Professional liability coverage for designers is an evolving challenge. Darren Black, architects and engineers practice lead at Risk Strategies, an insurance broker, says complications are multiplying.

"Meeting the standard of care to avoid tort liability and damages for allegedly negligent performance of professional services has always been a moving target," says Black. "What is expected of design professionals is an increasingly onerous burden due to the implications of climate change, the pandemic and other macro trends such as active shooters." 

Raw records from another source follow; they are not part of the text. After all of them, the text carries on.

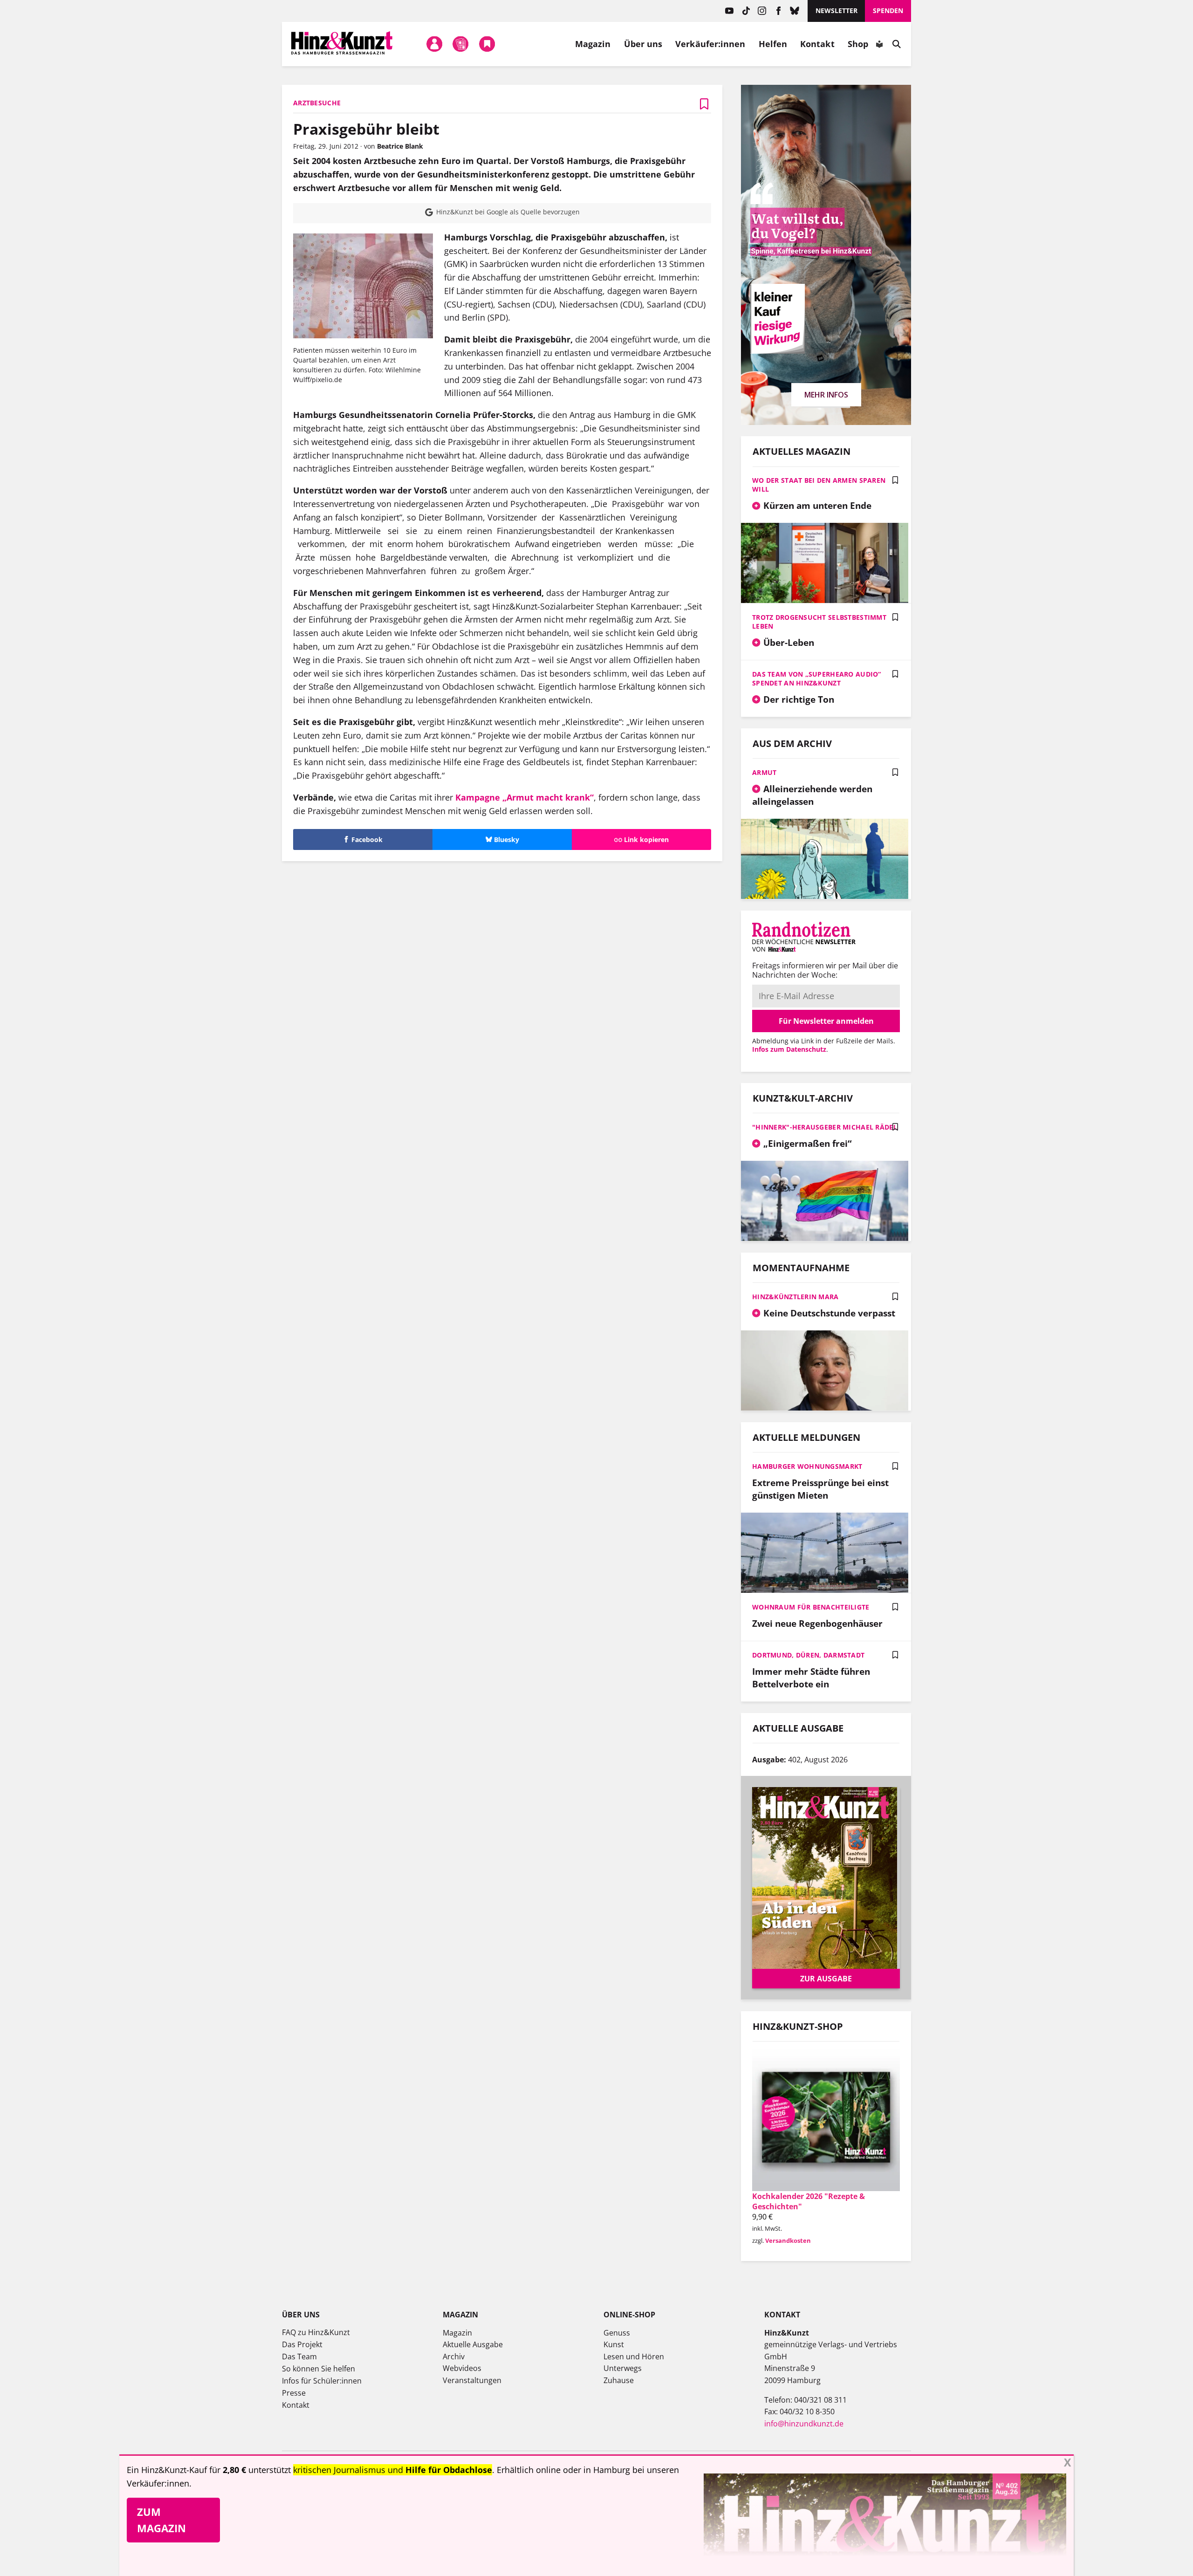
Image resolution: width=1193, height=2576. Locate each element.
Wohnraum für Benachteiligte (811, 1607)
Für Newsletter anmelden (826, 1021)
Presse (294, 2393)
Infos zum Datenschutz (789, 1049)
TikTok (746, 11)
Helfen (773, 43)
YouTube (729, 11)
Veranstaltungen (472, 2380)
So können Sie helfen (318, 2369)
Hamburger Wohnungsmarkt (807, 1466)
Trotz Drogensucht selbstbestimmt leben (819, 621)
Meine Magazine (461, 43)
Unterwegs (622, 2368)
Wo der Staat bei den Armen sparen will (818, 484)
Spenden (888, 10)
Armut (764, 772)
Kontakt (817, 43)
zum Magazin (161, 2520)
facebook (778, 11)
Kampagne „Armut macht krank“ (524, 797)
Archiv (454, 2356)
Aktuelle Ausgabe (473, 2344)
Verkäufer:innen (710, 43)
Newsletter (836, 10)
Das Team (299, 2356)
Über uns (643, 43)
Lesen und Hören (633, 2356)
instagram (762, 11)
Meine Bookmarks (487, 43)
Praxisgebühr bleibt (366, 129)
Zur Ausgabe (826, 1978)
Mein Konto (434, 43)
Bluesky (795, 11)
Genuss (616, 2333)
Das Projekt (302, 2344)
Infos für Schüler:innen (322, 2381)
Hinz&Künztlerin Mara (795, 1296)
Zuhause (618, 2380)
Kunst (613, 2344)
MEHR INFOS (826, 395)
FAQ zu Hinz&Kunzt (316, 2332)
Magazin (593, 43)
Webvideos (462, 2368)
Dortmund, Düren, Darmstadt (808, 1655)
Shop (858, 43)
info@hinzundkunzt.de (803, 2423)
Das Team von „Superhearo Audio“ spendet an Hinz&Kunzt (816, 678)
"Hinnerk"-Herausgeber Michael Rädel (824, 1127)
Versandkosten (788, 2240)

Climate change has already impacted the standard of care for design professionals, adds Andrew D. Mendelson, chief risk management officer of insurer Berkley Design Professional. He cites the complications of engineers designing for floods while FEMA flood maps are out of date.

Engineering is considered a scientific profession and there is an expectation that engineers should be able to anticipate the impact of climate change on aspects of resiliency in design, says Mendelson.

"If the tools they’re using are outdated or inaccurate," he says, "how can they be expected to design structures and infrastructure projects that withstand severe weather events? Consequently, professional liability claims have evolved from storm water management situations, such as downstream flooding from a site under development, where code requirements were met but were not sufficient to handle the storm."

In general, Marsh writes, submissions to insurance carriers for coverage will need to be more detailed and complete. Higher prices, Willis Towers Watson reports, eventually attract more capital and capacity.